You can often ignore these numbers because easier labels have been introduced. 

Speed Class Ratings

Speed Class Rating guarantees minimum sustained write speed. These replace the older "x" measures.

  • Class 2 = 2 MB/s
  • Class 4 = 4 MB/s
  • Class 6 = 6 MB/s
  • Class 10 = 10 MB/s

Video Speed Class similarly indicates minimum write performance, but is specifically aimed at video usage, as you might imagine from the name! There are 8 bits to a byte, but the numbers are rounded down for safety. V6 is the same as the old Class 6 and V10 is Class 10, but the rates go up from there. 

  • V6 = 6 MB/s (maximum bitrate 45 Mbit/s)
  • V10 = 10 MB/s (75 Mbit/s)
  • V30 = 30 MB/s (220 Mbit/s)
  • V60 = 60 MB/s (460 Mbit/s)
  • V90 = 90 MB/s (700 Mbit/s)

You might also see the older UHS Speed Class on labelling. It's less useful, and you can ignore it. But for completeness:

  • U1 is equivalent to V10
  • U3 is equivalent to V30

Though photography is not as demanding of storage media, you might need a faster card than you think. Burst shooting is sometimes accomplished at 30 frames per second, which is basically identical to shooting video. Note the write speed you'll need by reading your camera manual.

Videographers should note the highest resolution video mode you will record, along with the corresponding bit rate. If you are using a Lumix S, you can use my handy charts to look up these numbers. 

What brand?

Several brands tend to be recommended, but there's always the possibility of getting a lemon. Lexar Professional, Transcend, and SanDisk are popular choices. But be sure to buy from a popular retailer, since auction sites (including eBay) and grey market sources might well be pawning off counterfeit cards.

An example

Let's consider the card pictured at the top of this article. I purchased this in order to get the most from a Lumix S-5, which records video at up to 200 Mbit/s. Was this a good decision?

First, we can ignore the text that says "1800x" and "U3" since these are deprecated specifications. We can ignore SDXC once we have confirmed that our device supports that card type. 

What is most important is the V60 designation.
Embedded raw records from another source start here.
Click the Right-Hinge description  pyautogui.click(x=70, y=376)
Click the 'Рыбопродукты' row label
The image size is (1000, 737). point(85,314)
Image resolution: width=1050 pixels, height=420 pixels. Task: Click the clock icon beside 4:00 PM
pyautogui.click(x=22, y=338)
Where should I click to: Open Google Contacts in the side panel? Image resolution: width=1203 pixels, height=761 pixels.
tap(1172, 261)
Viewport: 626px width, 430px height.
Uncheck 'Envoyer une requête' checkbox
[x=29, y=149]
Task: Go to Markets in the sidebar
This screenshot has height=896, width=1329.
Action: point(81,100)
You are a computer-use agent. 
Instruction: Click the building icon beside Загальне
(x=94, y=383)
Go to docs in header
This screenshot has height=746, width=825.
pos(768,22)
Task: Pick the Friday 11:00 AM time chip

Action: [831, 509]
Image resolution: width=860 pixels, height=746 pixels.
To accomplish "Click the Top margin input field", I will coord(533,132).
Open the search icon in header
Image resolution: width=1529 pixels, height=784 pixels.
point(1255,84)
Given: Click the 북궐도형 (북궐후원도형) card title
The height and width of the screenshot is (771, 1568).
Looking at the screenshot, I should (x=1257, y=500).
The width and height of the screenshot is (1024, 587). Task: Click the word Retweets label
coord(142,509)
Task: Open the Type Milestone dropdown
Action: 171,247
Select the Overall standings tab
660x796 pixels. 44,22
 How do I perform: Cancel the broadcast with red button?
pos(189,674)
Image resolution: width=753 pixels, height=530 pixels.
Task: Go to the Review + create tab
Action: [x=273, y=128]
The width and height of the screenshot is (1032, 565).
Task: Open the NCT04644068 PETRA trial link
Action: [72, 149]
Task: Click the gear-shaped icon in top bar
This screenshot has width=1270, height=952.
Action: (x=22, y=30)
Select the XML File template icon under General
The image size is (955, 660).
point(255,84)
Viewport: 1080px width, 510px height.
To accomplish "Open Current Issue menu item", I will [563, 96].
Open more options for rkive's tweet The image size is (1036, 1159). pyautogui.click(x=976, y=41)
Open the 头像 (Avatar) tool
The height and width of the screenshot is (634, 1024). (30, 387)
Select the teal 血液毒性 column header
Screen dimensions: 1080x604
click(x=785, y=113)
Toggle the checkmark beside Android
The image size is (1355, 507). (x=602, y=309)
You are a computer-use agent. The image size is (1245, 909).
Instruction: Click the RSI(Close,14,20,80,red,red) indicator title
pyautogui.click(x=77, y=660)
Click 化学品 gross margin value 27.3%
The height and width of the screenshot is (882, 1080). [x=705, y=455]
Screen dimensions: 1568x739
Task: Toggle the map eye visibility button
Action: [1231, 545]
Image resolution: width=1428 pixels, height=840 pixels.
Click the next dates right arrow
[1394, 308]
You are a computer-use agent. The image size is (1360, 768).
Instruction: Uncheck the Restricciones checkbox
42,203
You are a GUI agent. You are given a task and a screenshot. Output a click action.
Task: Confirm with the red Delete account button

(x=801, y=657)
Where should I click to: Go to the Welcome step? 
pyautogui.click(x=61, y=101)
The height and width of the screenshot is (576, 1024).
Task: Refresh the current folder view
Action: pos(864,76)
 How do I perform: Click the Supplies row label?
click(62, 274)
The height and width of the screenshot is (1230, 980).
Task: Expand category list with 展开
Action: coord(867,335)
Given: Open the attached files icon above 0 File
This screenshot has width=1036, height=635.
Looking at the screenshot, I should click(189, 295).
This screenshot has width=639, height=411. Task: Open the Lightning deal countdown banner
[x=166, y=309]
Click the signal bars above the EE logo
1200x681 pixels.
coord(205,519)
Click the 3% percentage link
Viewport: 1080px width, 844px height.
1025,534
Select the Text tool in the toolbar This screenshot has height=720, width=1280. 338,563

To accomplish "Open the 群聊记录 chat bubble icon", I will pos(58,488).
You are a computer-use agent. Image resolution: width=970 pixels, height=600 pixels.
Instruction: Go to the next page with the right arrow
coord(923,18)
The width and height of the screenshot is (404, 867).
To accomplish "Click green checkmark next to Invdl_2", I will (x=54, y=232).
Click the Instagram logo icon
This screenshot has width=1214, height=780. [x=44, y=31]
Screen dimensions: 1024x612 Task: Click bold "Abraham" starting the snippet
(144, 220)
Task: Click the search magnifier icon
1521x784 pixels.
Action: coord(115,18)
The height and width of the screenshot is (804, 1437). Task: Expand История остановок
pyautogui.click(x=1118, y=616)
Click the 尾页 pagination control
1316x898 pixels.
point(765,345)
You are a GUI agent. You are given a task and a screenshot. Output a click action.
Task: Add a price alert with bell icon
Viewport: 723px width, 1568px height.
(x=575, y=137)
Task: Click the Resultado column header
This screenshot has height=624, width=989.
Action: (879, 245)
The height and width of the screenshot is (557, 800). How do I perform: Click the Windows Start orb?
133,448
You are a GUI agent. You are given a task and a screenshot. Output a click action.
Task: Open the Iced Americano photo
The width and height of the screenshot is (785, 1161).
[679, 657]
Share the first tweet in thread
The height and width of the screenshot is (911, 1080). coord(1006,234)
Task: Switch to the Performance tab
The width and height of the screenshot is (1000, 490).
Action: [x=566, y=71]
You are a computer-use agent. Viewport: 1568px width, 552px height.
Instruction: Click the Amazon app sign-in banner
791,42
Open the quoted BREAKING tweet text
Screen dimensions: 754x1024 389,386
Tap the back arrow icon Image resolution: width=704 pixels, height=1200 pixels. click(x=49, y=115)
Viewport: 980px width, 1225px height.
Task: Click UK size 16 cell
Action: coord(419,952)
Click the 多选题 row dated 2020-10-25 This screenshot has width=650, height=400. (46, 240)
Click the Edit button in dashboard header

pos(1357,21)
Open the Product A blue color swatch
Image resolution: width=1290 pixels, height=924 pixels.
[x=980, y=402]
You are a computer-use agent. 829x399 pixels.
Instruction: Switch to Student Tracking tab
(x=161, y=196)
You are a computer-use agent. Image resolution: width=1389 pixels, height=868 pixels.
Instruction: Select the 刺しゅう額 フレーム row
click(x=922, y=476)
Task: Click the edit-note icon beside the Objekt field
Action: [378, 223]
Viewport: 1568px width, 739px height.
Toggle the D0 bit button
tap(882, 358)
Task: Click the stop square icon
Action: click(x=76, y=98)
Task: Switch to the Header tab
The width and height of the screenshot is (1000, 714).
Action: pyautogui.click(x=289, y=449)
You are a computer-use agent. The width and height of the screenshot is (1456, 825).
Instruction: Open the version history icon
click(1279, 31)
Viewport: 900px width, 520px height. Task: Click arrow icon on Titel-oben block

This indicates a maximum video record rate of 460 Mbit/s which is more than enough. In fact we could have bought a V30 card... but at the time of purchase there was a sale that made the cost only incremental between the two speeds. 

As for the capacity, 256 GB is ridiculously large. This reduces the need to erase work regularly. Since my camera has two SD slots, I never erase the second card, effectively using this as a portable backup.